_Assignment_
Would you write out all of the records that follow, exactly as they stand?

(Stored items)
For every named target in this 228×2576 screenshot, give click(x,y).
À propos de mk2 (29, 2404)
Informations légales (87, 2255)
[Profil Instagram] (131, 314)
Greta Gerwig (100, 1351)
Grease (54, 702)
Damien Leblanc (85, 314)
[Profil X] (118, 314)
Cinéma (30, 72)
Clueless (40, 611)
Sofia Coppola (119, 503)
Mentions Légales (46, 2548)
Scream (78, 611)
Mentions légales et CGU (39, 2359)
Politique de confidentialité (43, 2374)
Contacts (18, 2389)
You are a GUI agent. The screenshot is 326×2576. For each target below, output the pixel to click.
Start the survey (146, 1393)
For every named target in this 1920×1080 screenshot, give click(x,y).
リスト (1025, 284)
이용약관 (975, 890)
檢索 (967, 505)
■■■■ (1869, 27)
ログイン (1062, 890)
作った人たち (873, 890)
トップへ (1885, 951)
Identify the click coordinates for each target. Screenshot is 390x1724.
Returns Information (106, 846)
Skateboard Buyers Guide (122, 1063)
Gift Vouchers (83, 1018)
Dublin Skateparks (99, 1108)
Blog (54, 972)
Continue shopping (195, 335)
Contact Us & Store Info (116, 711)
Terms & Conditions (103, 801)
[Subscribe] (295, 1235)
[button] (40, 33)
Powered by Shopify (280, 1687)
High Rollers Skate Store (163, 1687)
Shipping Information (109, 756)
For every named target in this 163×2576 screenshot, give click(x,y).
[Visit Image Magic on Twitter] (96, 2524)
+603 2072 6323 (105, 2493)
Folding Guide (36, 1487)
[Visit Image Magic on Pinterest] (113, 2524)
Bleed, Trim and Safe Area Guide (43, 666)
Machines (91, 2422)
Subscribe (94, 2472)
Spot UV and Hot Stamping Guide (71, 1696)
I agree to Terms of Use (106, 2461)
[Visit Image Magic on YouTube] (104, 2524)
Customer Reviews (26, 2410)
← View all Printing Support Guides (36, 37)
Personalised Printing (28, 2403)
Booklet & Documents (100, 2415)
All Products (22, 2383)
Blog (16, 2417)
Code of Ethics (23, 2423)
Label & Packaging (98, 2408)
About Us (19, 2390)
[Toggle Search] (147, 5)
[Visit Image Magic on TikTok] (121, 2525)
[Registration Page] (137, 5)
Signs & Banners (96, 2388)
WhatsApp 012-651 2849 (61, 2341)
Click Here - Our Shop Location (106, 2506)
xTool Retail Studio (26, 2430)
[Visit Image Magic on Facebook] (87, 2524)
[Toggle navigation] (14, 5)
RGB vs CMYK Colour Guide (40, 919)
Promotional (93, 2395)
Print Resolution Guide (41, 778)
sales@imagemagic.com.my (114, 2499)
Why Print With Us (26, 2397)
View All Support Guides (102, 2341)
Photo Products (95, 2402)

_Answer for this exercise_
For every named target in this 228×2576 screenshot, give click(x,y).
À propos de mk2 (29, 2404)
Informations légales (87, 2255)
[Profil Instagram] (131, 314)
Greta Gerwig (100, 1351)
Grease (54, 702)
Damien Leblanc (85, 314)
[Profil X] (118, 314)
Cinéma (30, 72)
Clueless (40, 611)
Sofia Coppola (119, 503)
Mentions Légales (46, 2548)
Scream (78, 611)
Mentions légales et CGU (39, 2359)
Politique de confidentialité (43, 2374)
Contacts (18, 2389)
You are a GUI agent. The screenshot is 326×2576. For each target below, output the pixel to click.
Start the survey (146, 1393)
For every named target in this 1920×1080 screenshot, give click(x,y).
リスト (1025, 284)
이용약관 (975, 890)
檢索 (967, 505)
■■■■ (1869, 27)
ログイン (1062, 890)
作った人たち (873, 890)
トップへ (1885, 951)
Identify the click coordinates for each target. Screenshot is 390x1724.
Returns Information (106, 846)
Skateboard Buyers Guide (122, 1063)
Gift Vouchers (83, 1018)
Dublin Skateparks (99, 1108)
Blog (54, 972)
Continue shopping (195, 335)
Contact Us & Store Info (116, 711)
Terms & Conditions (103, 801)
[Subscribe] (295, 1235)
[button] (40, 33)
Powered by Shopify (280, 1687)
High Rollers Skate Store (163, 1687)
Shipping Information (109, 756)
For every named target in this 163×2576 screenshot, give click(x,y).
[Visit Image Magic on Twitter] (96, 2524)
+603 2072 6323 (105, 2493)
Folding Guide (36, 1487)
[Visit Image Magic on Pinterest] (113, 2524)
Bleed, Trim and Safe Area Guide (43, 666)
Machines (91, 2422)
Subscribe (94, 2472)
Spot UV and Hot Stamping Guide (71, 1696)
I agree to Terms of Use (106, 2461)
[Visit Image Magic on YouTube] (104, 2524)
Customer Reviews (26, 2410)
← View all Printing Support Guides (36, 37)
Personalised Printing (28, 2403)
Booklet & Documents (100, 2415)
All Products (22, 2383)
Blog (16, 2417)
Code of Ethics (23, 2423)
Label & Packaging (98, 2408)
About Us (19, 2390)
[Toggle Search] (147, 5)
[Visit Image Magic on TikTok] (121, 2525)
[Registration Page] (137, 5)
Signs & Banners (96, 2388)
WhatsApp 012-651 2849 (61, 2341)
Click Here - Our Shop Location (106, 2506)
xTool Retail Studio (26, 2430)
[Visit Image Magic on Facebook] (87, 2524)
[Toggle navigation] (14, 5)
RGB vs CMYK Colour Guide (40, 919)
Promotional (93, 2395)
Print Resolution Guide (41, 778)
sales@imagemagic.com.my (114, 2499)
Why Print With Us (26, 2397)
View All Support Guides (102, 2341)
Photo Products (95, 2402)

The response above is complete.